# Task statement
Write out all of the listing exactly. Add nothing to it.

# Information shown
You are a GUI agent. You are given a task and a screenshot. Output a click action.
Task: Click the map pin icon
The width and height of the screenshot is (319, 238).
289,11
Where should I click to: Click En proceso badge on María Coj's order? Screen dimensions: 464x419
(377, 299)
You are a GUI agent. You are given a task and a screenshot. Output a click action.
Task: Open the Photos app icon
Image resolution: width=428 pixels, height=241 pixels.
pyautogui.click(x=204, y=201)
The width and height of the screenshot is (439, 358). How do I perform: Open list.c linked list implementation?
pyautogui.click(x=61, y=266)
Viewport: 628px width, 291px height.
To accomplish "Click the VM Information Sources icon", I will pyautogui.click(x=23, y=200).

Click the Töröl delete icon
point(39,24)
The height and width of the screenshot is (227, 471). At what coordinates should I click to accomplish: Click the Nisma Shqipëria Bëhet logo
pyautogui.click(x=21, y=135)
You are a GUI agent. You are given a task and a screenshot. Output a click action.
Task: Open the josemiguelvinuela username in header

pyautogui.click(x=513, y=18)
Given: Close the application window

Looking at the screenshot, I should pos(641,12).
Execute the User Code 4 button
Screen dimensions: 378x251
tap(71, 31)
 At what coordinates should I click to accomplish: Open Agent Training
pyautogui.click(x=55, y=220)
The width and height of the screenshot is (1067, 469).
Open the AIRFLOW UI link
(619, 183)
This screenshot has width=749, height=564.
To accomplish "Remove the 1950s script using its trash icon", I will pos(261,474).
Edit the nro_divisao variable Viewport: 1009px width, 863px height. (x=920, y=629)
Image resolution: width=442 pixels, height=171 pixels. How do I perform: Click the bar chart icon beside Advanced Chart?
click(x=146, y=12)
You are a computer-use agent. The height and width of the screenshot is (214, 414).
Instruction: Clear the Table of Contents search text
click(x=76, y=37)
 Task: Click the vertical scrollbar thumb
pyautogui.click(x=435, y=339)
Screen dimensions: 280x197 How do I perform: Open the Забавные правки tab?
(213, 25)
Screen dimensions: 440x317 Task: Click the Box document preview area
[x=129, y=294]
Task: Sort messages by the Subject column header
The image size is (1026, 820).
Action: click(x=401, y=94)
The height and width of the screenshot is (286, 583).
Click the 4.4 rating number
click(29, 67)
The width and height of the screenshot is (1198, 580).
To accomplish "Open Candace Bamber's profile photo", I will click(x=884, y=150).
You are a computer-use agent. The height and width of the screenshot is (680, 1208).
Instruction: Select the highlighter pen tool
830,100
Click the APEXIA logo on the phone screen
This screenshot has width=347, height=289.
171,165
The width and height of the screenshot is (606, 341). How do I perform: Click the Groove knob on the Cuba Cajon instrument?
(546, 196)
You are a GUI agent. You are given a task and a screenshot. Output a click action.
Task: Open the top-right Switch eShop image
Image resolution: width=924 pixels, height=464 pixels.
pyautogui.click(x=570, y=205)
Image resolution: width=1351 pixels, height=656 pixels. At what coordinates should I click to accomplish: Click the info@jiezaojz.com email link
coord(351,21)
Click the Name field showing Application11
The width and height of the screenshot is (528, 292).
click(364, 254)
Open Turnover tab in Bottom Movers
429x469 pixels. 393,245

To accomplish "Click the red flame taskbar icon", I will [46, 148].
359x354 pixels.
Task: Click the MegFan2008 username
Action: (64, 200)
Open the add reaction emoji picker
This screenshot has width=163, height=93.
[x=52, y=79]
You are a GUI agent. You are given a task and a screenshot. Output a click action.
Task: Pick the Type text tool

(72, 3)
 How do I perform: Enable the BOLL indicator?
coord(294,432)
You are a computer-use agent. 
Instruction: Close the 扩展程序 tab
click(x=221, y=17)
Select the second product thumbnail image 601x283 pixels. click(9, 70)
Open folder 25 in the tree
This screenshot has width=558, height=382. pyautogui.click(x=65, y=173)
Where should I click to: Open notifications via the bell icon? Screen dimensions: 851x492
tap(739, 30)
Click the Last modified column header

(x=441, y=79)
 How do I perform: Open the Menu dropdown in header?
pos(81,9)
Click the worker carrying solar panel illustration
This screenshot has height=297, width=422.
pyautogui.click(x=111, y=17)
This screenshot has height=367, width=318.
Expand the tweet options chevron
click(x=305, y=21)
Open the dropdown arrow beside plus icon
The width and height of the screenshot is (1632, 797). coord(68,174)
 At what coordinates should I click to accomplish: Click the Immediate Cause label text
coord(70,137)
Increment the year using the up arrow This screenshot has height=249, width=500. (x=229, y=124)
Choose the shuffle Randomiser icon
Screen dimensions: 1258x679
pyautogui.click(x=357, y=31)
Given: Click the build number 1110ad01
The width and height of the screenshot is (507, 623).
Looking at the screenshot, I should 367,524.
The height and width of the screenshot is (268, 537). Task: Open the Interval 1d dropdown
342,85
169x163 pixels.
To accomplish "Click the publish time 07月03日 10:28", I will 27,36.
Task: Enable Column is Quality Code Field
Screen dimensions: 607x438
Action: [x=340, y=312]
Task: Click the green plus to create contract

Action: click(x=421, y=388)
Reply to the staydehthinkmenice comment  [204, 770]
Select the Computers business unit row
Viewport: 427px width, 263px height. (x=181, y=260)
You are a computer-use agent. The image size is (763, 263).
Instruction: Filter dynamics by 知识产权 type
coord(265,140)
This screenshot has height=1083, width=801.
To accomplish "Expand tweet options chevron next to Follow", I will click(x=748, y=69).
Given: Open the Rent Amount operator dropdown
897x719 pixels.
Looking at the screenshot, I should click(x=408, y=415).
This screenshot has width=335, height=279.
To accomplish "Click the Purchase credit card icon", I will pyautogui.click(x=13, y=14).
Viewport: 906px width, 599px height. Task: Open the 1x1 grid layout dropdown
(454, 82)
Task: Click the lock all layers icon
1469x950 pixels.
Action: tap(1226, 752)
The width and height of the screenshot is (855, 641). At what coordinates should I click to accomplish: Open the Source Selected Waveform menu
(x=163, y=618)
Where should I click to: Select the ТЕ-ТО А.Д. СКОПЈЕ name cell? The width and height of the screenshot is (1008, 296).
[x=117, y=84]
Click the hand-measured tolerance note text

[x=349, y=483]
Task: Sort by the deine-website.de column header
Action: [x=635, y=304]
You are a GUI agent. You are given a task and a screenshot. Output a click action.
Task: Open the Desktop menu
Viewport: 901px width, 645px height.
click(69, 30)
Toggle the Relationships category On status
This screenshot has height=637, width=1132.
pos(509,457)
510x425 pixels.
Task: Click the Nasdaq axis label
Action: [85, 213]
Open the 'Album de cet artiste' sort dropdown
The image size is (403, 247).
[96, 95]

# Answer to this task
You are a GUI agent. You are given a task and a screenshot. Output a click action.
Task: Click the map pin icon
The width and height of the screenshot is (319, 238).
289,11
Where should I click to: Click En proceso badge on María Coj's order? Screen dimensions: 464x419
(377, 299)
You are a GUI agent. You are given a task and a screenshot. Output a click action.
Task: Open the Photos app icon
Image resolution: width=428 pixels, height=241 pixels.
pyautogui.click(x=204, y=201)
The width and height of the screenshot is (439, 358). How do I perform: Open list.c linked list implementation?
pyautogui.click(x=61, y=266)
Viewport: 628px width, 291px height.
To accomplish "Click the VM Information Sources icon", I will pyautogui.click(x=23, y=200).

Click the Töröl delete icon
point(39,24)
The height and width of the screenshot is (227, 471). At what coordinates should I click to accomplish: Click the Nisma Shqipëria Bëhet logo
pyautogui.click(x=21, y=135)
You are a GUI agent. You are given a task and a screenshot. Output a click action.
Task: Open the josemiguelvinuela username in header

pyautogui.click(x=513, y=18)
Given: Close the application window

Looking at the screenshot, I should pos(641,12).
Execute the User Code 4 button
Screen dimensions: 378x251
tap(71, 31)
 At what coordinates should I click to accomplish: Open Agent Training
pyautogui.click(x=55, y=220)
The width and height of the screenshot is (1067, 469).
Open the AIRFLOW UI link
(619, 183)
This screenshot has width=749, height=564.
To accomplish "Remove the 1950s script using its trash icon", I will pos(261,474).
Edit the nro_divisao variable Viewport: 1009px width, 863px height. (x=920, y=629)
Image resolution: width=442 pixels, height=171 pixels. How do I perform: Click the bar chart icon beside Advanced Chart?
click(x=146, y=12)
You are a computer-use agent. The height and width of the screenshot is (214, 414).
Instruction: Clear the Table of Contents search text
click(x=76, y=37)
 Task: Click the vertical scrollbar thumb
pyautogui.click(x=435, y=339)
Screen dimensions: 280x197 How do I perform: Open the Забавные правки tab?
(213, 25)
Screen dimensions: 440x317 Task: Click the Box document preview area
[x=129, y=294]
Task: Sort messages by the Subject column header
The image size is (1026, 820).
Action: click(x=401, y=94)
The height and width of the screenshot is (286, 583).
Click the 4.4 rating number
click(29, 67)
The width and height of the screenshot is (1198, 580).
To accomplish "Open Candace Bamber's profile photo", I will click(x=884, y=150).
You are a computer-use agent. The height and width of the screenshot is (680, 1208).
Instruction: Select the highlighter pen tool
830,100
Click the APEXIA logo on the phone screen
This screenshot has width=347, height=289.
171,165
The width and height of the screenshot is (606, 341). How do I perform: Click the Groove knob on the Cuba Cajon instrument?
(546, 196)
You are a GUI agent. You are given a task and a screenshot. Output a click action.
Task: Open the top-right Switch eShop image
Image resolution: width=924 pixels, height=464 pixels.
pyautogui.click(x=570, y=205)
Image resolution: width=1351 pixels, height=656 pixels. At what coordinates should I click to accomplish: Click the info@jiezaojz.com email link
coord(351,21)
Click the Name field showing Application11
The width and height of the screenshot is (528, 292).
click(364, 254)
Open Turnover tab in Bottom Movers
429x469 pixels. 393,245

To accomplish "Click the red flame taskbar icon", I will [46, 148].
359x354 pixels.
Task: Click the MegFan2008 username
Action: (64, 200)
Open the add reaction emoji picker
This screenshot has width=163, height=93.
[x=52, y=79]
You are a GUI agent. You are given a task and a screenshot. Output a click action.
Task: Pick the Type text tool

(72, 3)
 How do I perform: Enable the BOLL indicator?
coord(294,432)
You are a computer-use agent. 
Instruction: Close the 扩展程序 tab
click(x=221, y=17)
Select the second product thumbnail image 601x283 pixels. click(9, 70)
Open folder 25 in the tree
This screenshot has width=558, height=382. pyautogui.click(x=65, y=173)
Where should I click to: Open notifications via the bell icon? Screen dimensions: 851x492
tap(739, 30)
Click the Last modified column header

(x=441, y=79)
 How do I perform: Open the Menu dropdown in header?
pos(81,9)
Click the worker carrying solar panel illustration
This screenshot has height=297, width=422.
pyautogui.click(x=111, y=17)
This screenshot has height=367, width=318.
Expand the tweet options chevron
click(x=305, y=21)
Open the dropdown arrow beside plus icon
The width and height of the screenshot is (1632, 797). coord(68,174)
 At what coordinates should I click to accomplish: Click the Immediate Cause label text
coord(70,137)
Increment the year using the up arrow This screenshot has height=249, width=500. (x=229, y=124)
Choose the shuffle Randomiser icon
Screen dimensions: 1258x679
pyautogui.click(x=357, y=31)
Given: Click the build number 1110ad01
The width and height of the screenshot is (507, 623).
Looking at the screenshot, I should 367,524.
The height and width of the screenshot is (268, 537). Task: Open the Interval 1d dropdown
342,85
169x163 pixels.
To accomplish "Click the publish time 07月03日 10:28", I will 27,36.
Task: Enable Column is Quality Code Field
Screen dimensions: 607x438
Action: [x=340, y=312]
Task: Click the green plus to create contract

Action: click(x=421, y=388)
Reply to the staydehthinkmenice comment  [204, 770]
Select the Computers business unit row
Viewport: 427px width, 263px height. (x=181, y=260)
You are a computer-use agent. The image size is (763, 263).
Instruction: Filter dynamics by 知识产权 type
coord(265,140)
This screenshot has height=1083, width=801.
To accomplish "Expand tweet options chevron next to Follow", I will click(x=748, y=69).
Given: Open the Rent Amount operator dropdown
897x719 pixels.
Looking at the screenshot, I should click(x=408, y=415).
This screenshot has width=335, height=279.
To accomplish "Click the Purchase credit card icon", I will pyautogui.click(x=13, y=14).
Viewport: 906px width, 599px height. Task: Open the 1x1 grid layout dropdown
(454, 82)
Task: Click the lock all layers icon
1469x950 pixels.
Action: tap(1226, 752)
The width and height of the screenshot is (855, 641). At what coordinates should I click to accomplish: Open the Source Selected Waveform menu
(x=163, y=618)
Where should I click to: Select the ТЕ-ТО А.Д. СКОПЈЕ name cell? The width and height of the screenshot is (1008, 296).
[x=117, y=84]
Click the hand-measured tolerance note text

[x=349, y=483]
Task: Sort by the deine-website.de column header
Action: [x=635, y=304]
You are a GUI agent. You are given a task and a screenshot. Output a click action.
Task: Open the Desktop menu
Viewport: 901px width, 645px height.
click(69, 30)
Toggle the Relationships category On status
This screenshot has height=637, width=1132.
pos(509,457)
510x425 pixels.
Task: Click the Nasdaq axis label
Action: [85, 213]
Open the 'Album de cet artiste' sort dropdown
The image size is (403, 247).
[96, 95]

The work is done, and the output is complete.